Metió la primera en la camioneta, se bajó la gorra hasta los ojos y maniobró con los dedos para acomodarse los audífonos de un iPod. A Linda le gustaba hacerle selecciones especiales de melodías cuando iba a hacer algunos de los trabajos desagradables relacionados con su negocio. La pantalla del menú tenía una nueva lista de melodías: «Música para gasolina». Esto lo hizo reír a carcajadas. Se echó hacia atrás cuando algo de Chris Whitley que tenía un fragmento de guitarra sucia llegó por los audífonos. Escuchó al cantante que pulsaba algunas cuerdas: «... Como una caminata por una calle de mentiras...». Bastante cierto, pensó mientras salía del estacionamiento del depósito abandonado. Linda siempre sabía lo que a él le gustaba escuchar.

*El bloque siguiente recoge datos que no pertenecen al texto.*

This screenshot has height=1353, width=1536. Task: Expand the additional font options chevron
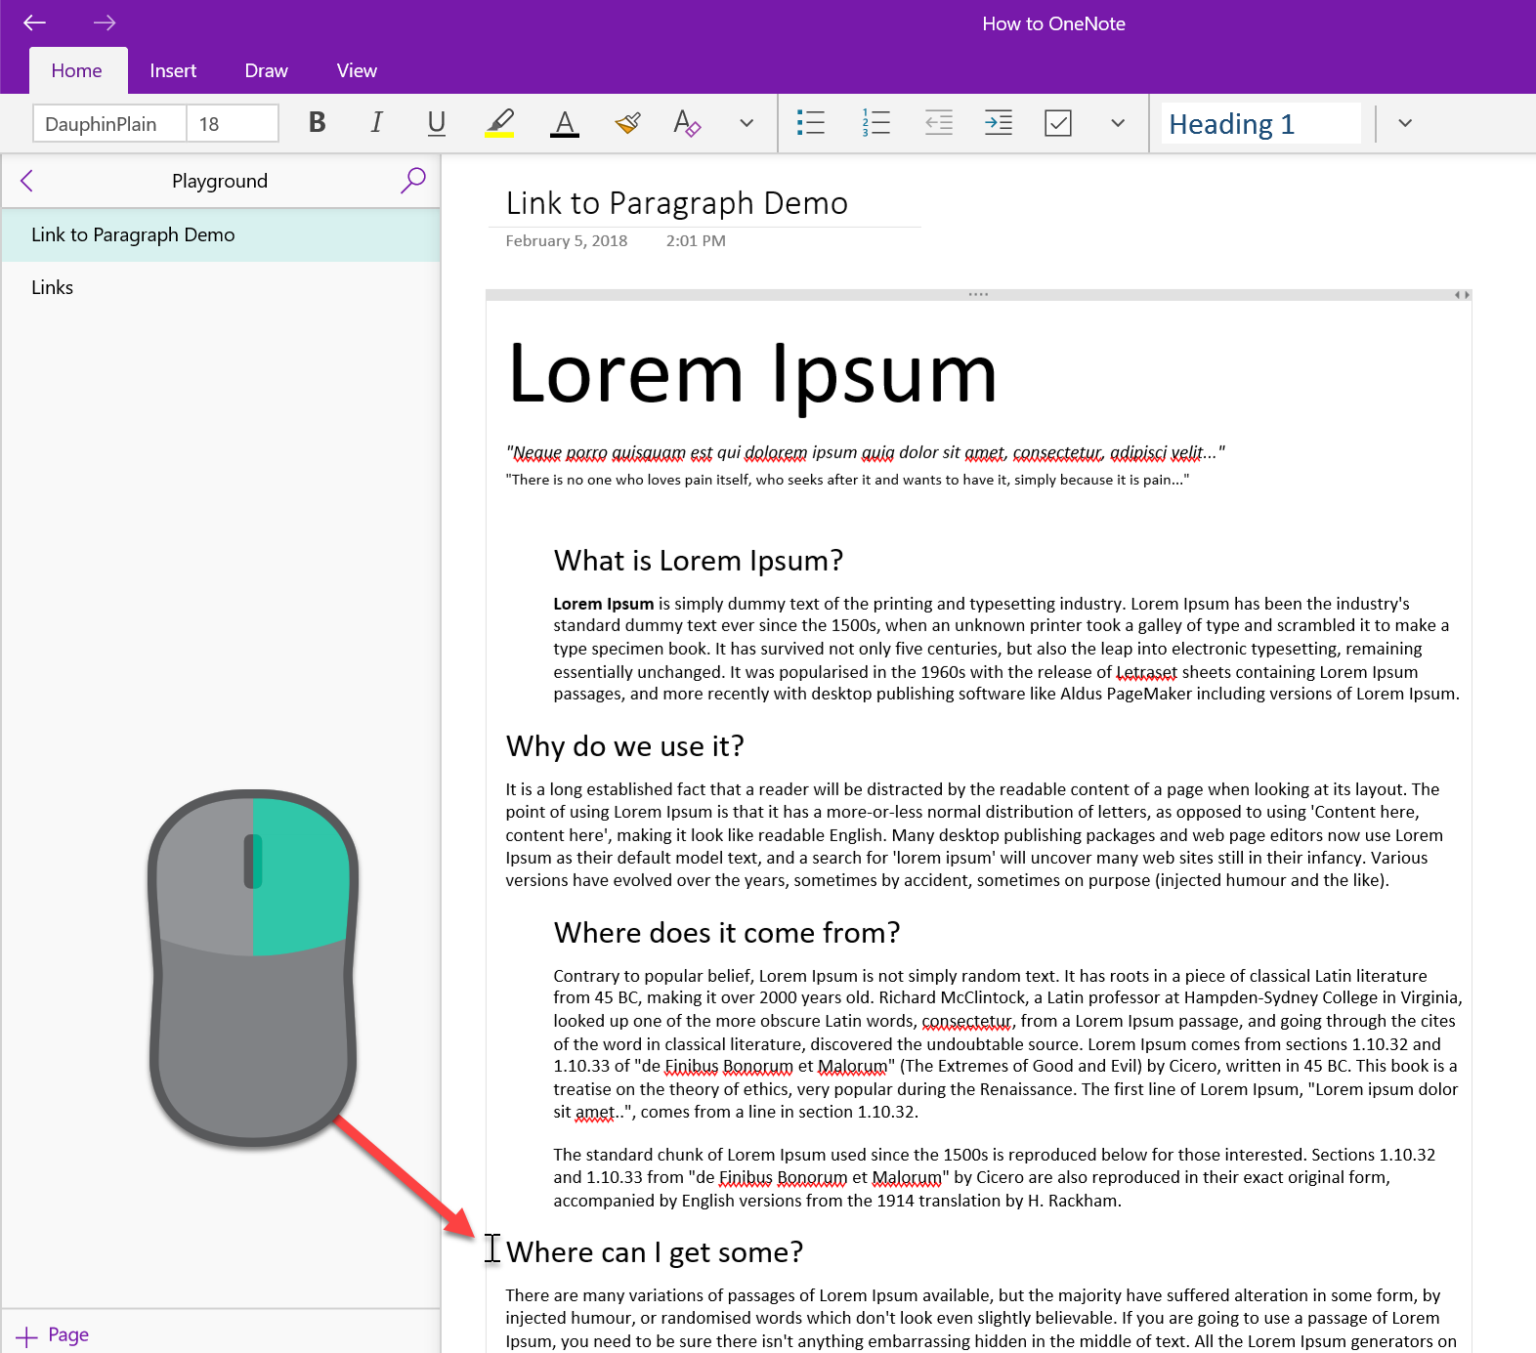(746, 123)
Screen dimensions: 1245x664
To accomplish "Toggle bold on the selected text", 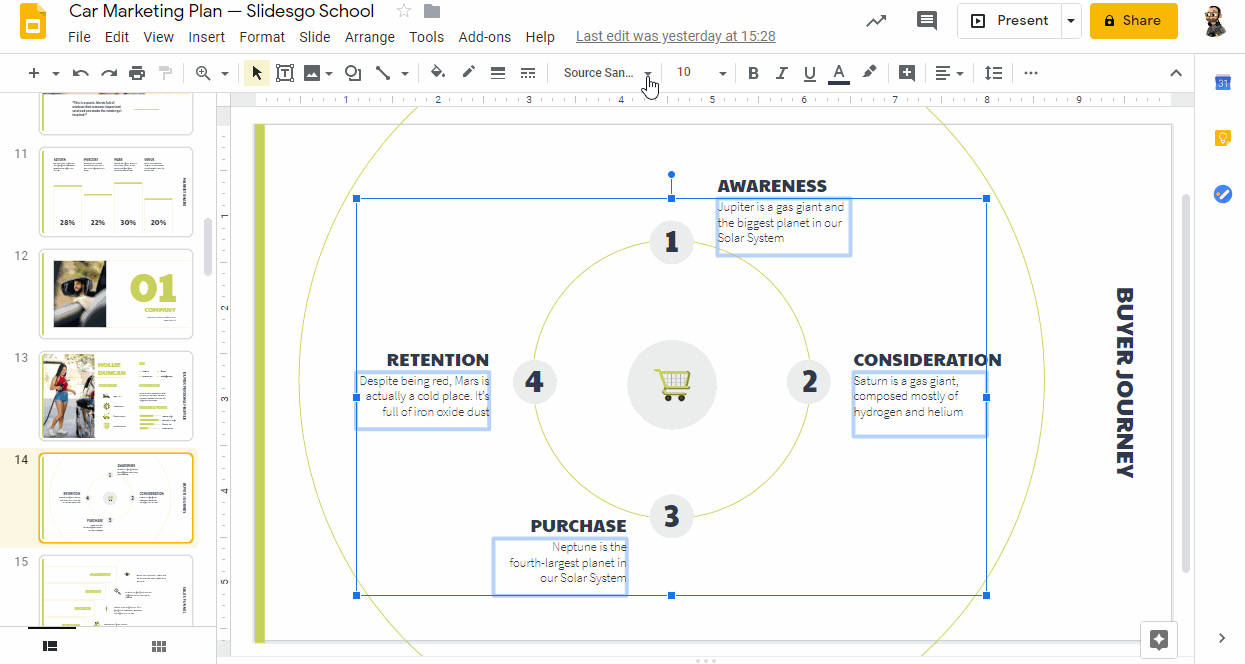I will coord(753,72).
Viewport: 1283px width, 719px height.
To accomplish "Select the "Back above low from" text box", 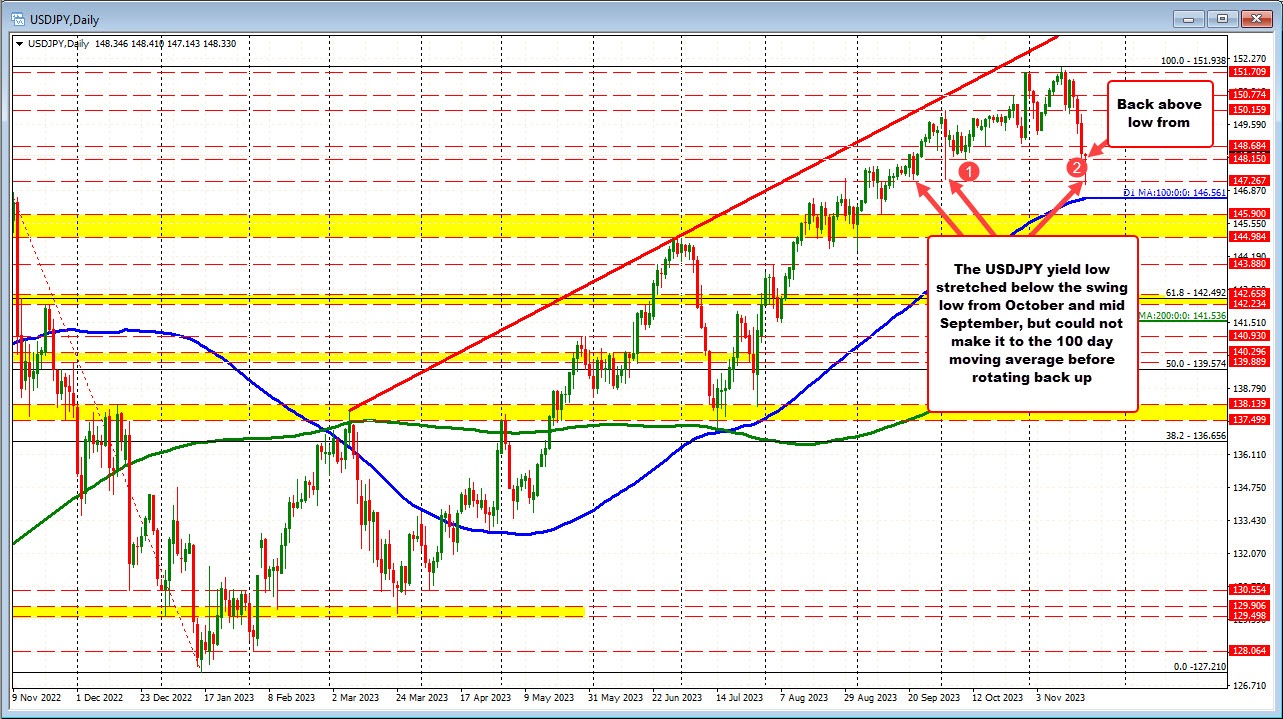I will (1160, 114).
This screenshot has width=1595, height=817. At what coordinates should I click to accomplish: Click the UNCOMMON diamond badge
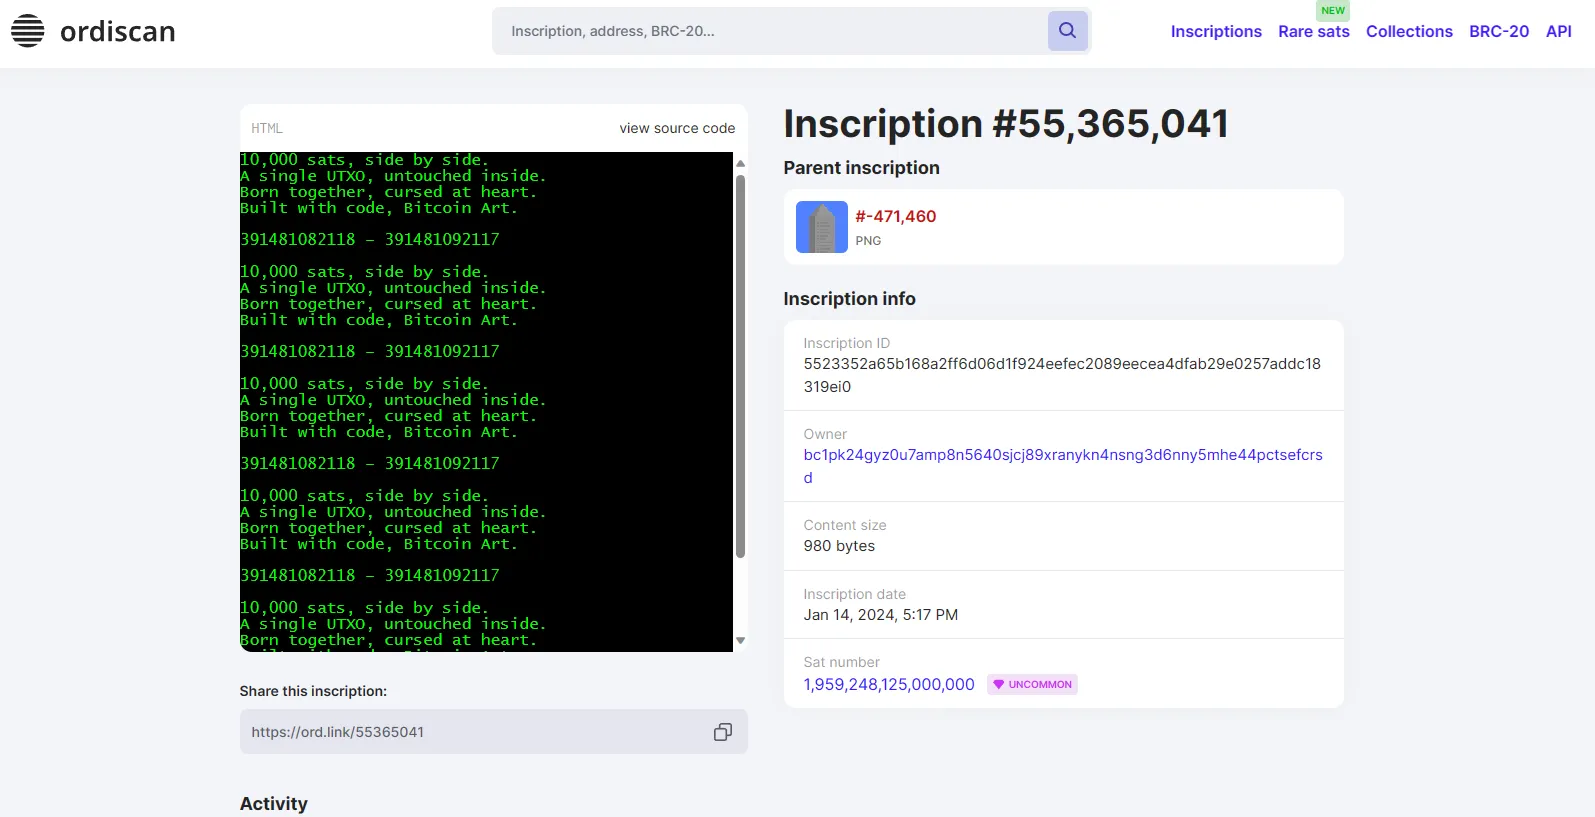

En una bolsa de plástico sobre el asiento junto a él estaba la tarjeta de crédito que había cogido de la cartera de la Número 4 y su teléfono móvil. La camioneta se había calentado y el calor entraba por los conductos de ventilación que enviaban el aire hacia él. Todavía hacía un frío desagradable y húmedo fuera, pensó. Decidió que la próxima transmisión de la web debía hacerse desde Florida o Arizona. Pero eso era adelantarse a la serie en curso, lo cual él sabía que era un error. Michael se enorgullecía de concentrarse en una sola cosa; una vez en marcha, nada se interponía en su camino, no permitía que nada le obstruyera en su avance, que nada lo desviara o distrajera de lo que estaba haciendo. Creía que cualquier artista u hombre de negocios con éxito diría lo mismo sobre sus proyectos de trabajo. No se puede escribir una novela o componer una canción, no se puede acordar una adquisición o ampliar una oferta sin una completa dedicación a la tarea que se tiene entre manos. Linda pensaba lo mismo. Por eso se querían tanto el uno al otro.